P34-T Serial EEG findings in patients with anti-NMDAR encephalitis

Abstract

Serial EEG findings in patients with anti-NMDAR encephalitis. Background Anti-N-methyl-D-aspartate receptor (anti-NMDAR) encephalitis is a treatable but often misdiagnosed autoimmune encephalitis. Patients present with neuropsychiatric symptoms, impaired consciousness, seizures, autonomic instability, and hypoventilation Electroencephalogram (EEG) abnormalities are very common in anti-NMDAR encephalitis and may contribute to diagnosis at early stages of disease. The aim of the study was to describe serial EEG findings of in patients with anti-NMDAR encephalitis.

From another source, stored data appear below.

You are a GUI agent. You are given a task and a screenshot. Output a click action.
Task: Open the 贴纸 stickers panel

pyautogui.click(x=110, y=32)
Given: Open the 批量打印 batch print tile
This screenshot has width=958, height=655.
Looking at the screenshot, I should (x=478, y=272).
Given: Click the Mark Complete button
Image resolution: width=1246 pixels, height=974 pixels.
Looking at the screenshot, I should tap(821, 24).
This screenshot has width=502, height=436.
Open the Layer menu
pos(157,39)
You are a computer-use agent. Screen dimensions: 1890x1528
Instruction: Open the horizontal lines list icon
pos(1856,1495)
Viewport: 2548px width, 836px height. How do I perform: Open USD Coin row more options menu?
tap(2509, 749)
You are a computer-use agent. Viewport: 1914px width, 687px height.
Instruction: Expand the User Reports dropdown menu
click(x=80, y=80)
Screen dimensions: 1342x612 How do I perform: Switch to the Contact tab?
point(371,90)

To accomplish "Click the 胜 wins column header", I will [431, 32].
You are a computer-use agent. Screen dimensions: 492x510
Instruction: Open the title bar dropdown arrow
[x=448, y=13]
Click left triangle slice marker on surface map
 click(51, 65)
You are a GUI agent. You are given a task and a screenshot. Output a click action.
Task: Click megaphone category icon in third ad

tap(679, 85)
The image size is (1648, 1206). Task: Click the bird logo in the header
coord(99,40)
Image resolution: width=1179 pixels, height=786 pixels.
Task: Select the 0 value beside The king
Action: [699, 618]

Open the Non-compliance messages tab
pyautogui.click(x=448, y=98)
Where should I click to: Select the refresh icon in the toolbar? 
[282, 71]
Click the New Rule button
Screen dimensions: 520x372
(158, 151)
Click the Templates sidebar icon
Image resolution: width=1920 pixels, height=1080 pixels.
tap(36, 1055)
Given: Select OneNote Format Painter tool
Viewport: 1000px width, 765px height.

Material and methods We present detailed clinical, electroencephalographical characteristics and long-term follow-up of five patients with confirmed anti-NMDAR encephalitis. Results All patients had abnormal EEG. The main presentations of abnormal EEG were diffuse slowing, epileptiform discharges, extreme delta brush, polymorphic delta rhythm and focal slowing. The degree of abnormalities correlated with disease progression and diminished along with the clinical improvement. Conclusion The majority of anti-NMDAR encephalitis patients had abnormal EEG. EEG could sensitively reflect the abnormal brain functions of patients and could assist with early clinical diagnosis and prognosis prediction.